The good news is that my organs are not damaged, which we feared was what was happening recently. They are doing good and working how they're supposed to at the moment. I also did not develop lupus due to my undifferentiated connective tissue disease.

The bad news is that I have been diagnosed with rheumatoid arthritis (thanks to my undifferentiated connective tissue disease and my genes). Rheumatoid arthritis, is where the body's immune system attacks its own tissue, including joints. In severe cases, it can attack internal organs. The inflammation associated with rheumatoid arthritis can cause bone erosion and joint deformity.

Although rheumatoid arthritis can't be cured (along with lupus, fibromyalgia, and many other diseases), with the right treatment it can go into remission. So, as of Monday, I will be taking a medication called methotrexate.

Methotrexate comes in a pill or an injection. I've chosen to try the pill because I don't think that I could ever injected myself with anything (I'm a huge baby when it comes to needles, even after all this time). So, let's hope that the pill works.

It is a scary time right now because methotrexate is chemotherapy. I won't be taking as high of a dose as cancer patients, but it's still chemotherapy. There is a chance of nausea (but I already experience that), vomiting, ulcers in the mouth and nose that may bleed, and hair loss.

I'm going to try and stay positive, but I'm still scared. If this medication doesn't help, there are others, but most of them are injections and more toxic than methotrexate.

The way that my doctor described these medications is that plaquenil is the "first step" and the least toxic. Sulfasalazine is the "second step" and more toxic. Methotrexate is the "third step" and will be the most toxic of my medications. I hope that I don't have to go up anymore "steps". But she also explained that those three work really well together.

Now, some people may be wondering about medical marijuana and unfortunately with my illness and the lack of studies supporting treatment for my illness, my doctor feels safer with the medications that I have been currently prescribed. Which is kind of a bummer because I was really hoping to get off the toxic medication.
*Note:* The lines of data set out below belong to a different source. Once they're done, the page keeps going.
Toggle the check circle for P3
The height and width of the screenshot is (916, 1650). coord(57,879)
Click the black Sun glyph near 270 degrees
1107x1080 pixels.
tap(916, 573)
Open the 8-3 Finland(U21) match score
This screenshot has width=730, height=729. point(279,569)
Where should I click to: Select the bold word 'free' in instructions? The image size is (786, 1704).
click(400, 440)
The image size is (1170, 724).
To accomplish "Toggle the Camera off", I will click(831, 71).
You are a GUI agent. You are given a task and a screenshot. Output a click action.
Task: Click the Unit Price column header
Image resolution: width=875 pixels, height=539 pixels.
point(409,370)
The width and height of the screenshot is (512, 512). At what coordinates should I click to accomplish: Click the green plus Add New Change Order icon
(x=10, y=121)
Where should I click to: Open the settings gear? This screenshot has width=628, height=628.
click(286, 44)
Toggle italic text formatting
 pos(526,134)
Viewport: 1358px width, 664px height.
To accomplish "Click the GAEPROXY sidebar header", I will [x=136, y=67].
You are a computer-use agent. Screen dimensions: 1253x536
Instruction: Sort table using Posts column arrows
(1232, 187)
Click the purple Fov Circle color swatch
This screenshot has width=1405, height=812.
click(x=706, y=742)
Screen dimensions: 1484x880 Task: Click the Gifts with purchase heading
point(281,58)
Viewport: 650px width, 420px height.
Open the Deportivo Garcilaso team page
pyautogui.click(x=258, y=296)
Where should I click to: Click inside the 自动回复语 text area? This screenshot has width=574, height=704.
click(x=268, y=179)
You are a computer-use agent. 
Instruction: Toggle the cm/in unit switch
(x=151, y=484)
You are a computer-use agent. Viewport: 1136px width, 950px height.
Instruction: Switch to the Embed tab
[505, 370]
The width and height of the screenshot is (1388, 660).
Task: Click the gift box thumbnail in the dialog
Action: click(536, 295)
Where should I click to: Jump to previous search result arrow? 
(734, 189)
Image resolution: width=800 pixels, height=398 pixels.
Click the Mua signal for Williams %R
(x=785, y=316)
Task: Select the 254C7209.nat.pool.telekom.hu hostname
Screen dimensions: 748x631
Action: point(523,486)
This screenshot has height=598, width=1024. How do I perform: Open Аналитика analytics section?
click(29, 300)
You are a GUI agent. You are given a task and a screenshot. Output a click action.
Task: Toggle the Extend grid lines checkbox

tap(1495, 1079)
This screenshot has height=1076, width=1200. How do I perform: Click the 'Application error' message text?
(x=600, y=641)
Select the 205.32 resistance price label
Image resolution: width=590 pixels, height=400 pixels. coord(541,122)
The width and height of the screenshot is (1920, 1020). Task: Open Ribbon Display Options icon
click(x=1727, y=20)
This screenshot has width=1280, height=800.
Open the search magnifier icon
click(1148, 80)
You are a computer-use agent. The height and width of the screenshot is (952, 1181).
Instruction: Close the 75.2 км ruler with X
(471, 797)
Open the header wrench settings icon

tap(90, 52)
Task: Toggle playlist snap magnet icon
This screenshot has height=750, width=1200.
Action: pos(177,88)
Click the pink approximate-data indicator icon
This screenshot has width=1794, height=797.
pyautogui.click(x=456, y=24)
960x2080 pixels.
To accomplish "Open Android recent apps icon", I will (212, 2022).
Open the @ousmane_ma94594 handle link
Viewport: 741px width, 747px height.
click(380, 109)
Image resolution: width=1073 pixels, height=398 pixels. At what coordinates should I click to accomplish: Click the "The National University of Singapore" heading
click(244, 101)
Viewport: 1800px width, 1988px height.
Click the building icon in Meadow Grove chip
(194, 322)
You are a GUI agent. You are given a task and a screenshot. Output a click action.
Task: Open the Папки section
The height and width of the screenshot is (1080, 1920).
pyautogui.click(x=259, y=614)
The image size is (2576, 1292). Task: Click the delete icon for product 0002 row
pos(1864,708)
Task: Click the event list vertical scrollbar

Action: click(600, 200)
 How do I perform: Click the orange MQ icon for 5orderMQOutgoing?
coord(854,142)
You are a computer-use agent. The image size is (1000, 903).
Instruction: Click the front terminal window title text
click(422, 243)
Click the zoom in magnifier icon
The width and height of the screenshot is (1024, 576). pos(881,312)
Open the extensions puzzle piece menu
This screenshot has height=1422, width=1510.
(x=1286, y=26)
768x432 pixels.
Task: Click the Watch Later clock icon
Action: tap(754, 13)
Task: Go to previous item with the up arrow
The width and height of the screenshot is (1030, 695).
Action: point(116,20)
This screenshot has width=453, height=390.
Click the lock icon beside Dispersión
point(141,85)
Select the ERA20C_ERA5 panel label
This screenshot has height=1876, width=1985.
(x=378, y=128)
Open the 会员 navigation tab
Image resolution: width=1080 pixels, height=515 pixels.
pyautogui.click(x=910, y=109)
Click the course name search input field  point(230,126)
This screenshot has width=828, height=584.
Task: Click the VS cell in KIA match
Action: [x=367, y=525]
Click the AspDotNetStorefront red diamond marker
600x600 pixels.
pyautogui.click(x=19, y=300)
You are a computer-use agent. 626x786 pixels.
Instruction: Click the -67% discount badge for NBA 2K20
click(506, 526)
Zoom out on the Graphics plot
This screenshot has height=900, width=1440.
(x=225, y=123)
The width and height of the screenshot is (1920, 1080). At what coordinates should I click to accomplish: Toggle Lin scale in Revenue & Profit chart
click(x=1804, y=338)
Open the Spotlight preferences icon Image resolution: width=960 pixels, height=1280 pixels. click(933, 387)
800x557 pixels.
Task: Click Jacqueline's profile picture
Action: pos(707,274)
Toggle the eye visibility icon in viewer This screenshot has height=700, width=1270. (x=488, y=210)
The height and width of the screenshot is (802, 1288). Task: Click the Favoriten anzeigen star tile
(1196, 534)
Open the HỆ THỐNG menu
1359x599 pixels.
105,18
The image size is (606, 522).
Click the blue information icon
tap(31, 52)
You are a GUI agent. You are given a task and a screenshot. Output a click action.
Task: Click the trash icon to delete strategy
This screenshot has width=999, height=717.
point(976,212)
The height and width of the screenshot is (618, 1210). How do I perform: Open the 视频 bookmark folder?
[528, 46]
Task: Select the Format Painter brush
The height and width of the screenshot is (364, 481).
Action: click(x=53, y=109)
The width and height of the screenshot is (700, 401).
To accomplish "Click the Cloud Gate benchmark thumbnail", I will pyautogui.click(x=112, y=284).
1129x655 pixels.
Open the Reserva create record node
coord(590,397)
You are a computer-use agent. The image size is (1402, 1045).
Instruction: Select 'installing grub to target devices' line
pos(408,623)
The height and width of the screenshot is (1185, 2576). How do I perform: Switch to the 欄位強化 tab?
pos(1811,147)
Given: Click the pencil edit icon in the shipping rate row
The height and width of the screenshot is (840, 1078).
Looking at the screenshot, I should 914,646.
So, doctors better start putting studies together.

Also, I've had many people say things as "at least it's not cancer" or "you could have it worse" or "you should be more grateful." Please, just don't. I am plenty grateful and I don't take things for granted. Am I angry that I'm sick? Hell yeah! Do I wish that I (or any other person experiencing this) wasn't sick? You betcha! But DON'T EVER say any of the above mentioned statements because it diminishes my suffering when I (and every other person out there) am allowed to be upset. Also, if you feel inclined to tell someone with a debilitating chronic illness that "at least it's not cancer" just don't. Walk away if you have to, because not only is my body destroying itself, I'm on some of the same medications as some cancer patients. I may not be the "right kind of sick" but I am still sick and I would like to deal with this without having to explain myself.